Re: Odd CARP issue with 4.6

2009-11-30 Thread Michiel van Baak
On 17:17, Mon 30 Nov 09, Otto Moerbeek wrote:
> On Thu, Nov 26, 2009 at 03:56:37PM +0100, Henning Brauer wrote:
> 
> > * Derek Buttineau  [2009-11-26 15:07]:
> > > On 2009-11-25, at 6:23 PM, Henning Brauer wrote:
> > > 
> > > > check ifconfig -g carp on both
> > > 
> > > 
> > > Right now both are at:
> > > 
> > > carp: carp demote count 0
> > > 
> > > However, I did check that before I rebooted the backup unit and the 
> > > master was
> > > set to
> > > 
> > > carp: carp demote count 1
> > > 
> > > At first I thought that maybe pfsync was keeping the master from reverting
> > > while it synced state, but even after 24 hours the master hadn't taken 
> > > back
> > > over from the slave.
> > 
> > the one with the higher demote count always loses, regardless of
> > advskew. now finding out which subsytem set the demote count might be
> > nintrivial. pfsync is in the game, so is rc, and, depending on
> > configuration, various daemons like bgpd and ospfd.
> 
> What I have observed on a 4.6 firewall pair:
> 
> Thge demote count stays on 1 for a while because the first bulk state
> update request times out.

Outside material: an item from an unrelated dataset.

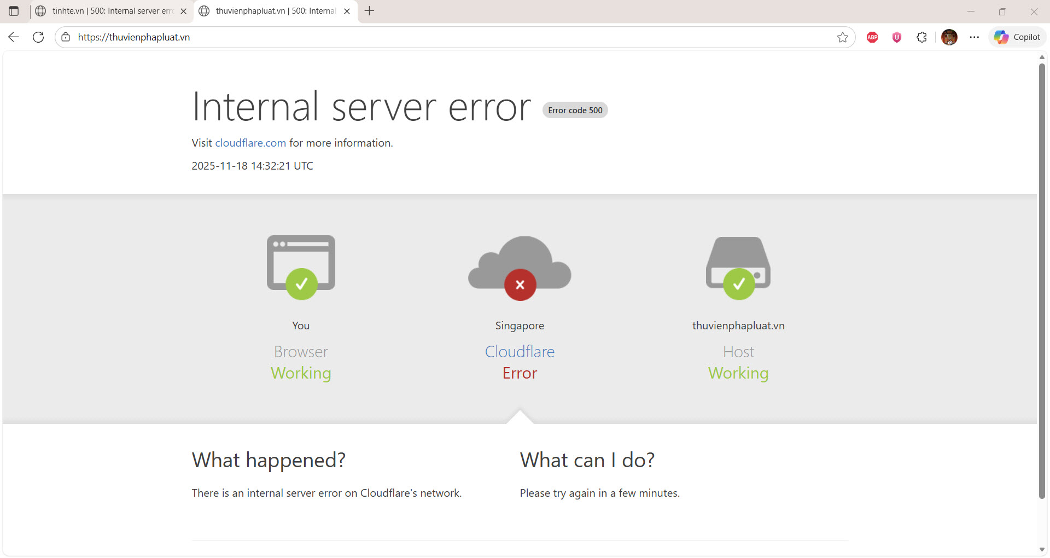View site information lock icon
1050x558 pixels.
(66, 37)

Only the subsequent one succeeds. The timeout
> is 20s by default, but grows if you have a larger max state number. 
> 
> The analysis is that the pfsync code triggers a bulk request on
> the BSIOCSETPFSYNC ioctl, but at that moment the interface is not yet
> up, the SIOCSIFFLAGS is done after that.
> 
> This happens if you have a line in hostname.pfsync0 like:
> 
>   up syncif itf0
> 
> This gets rewritten by /etc/netstart, moving the "up" to the end.
> 
> A workaround (until dlg@ or somebody else finds a real fix) is to have
> a newline after "up", so that two ifconfig commands are issued by
> netstart, one to up the interface, and next to set the syncif:
> 
>   up
>   syncif itf0

Thanks!
This is exactly what happens on our setup, and your workaround is
working great.

Cheers
-- 

Michiel van Baak
mich...@vanbaak.eu
http://michiel.vanbaak.eu
GnuPG key: http://pgp.mit.edu:11371/pks/lookup?op=get&search=0x71C946BD

"Why is it drug addicts and computer aficionados are both called users?"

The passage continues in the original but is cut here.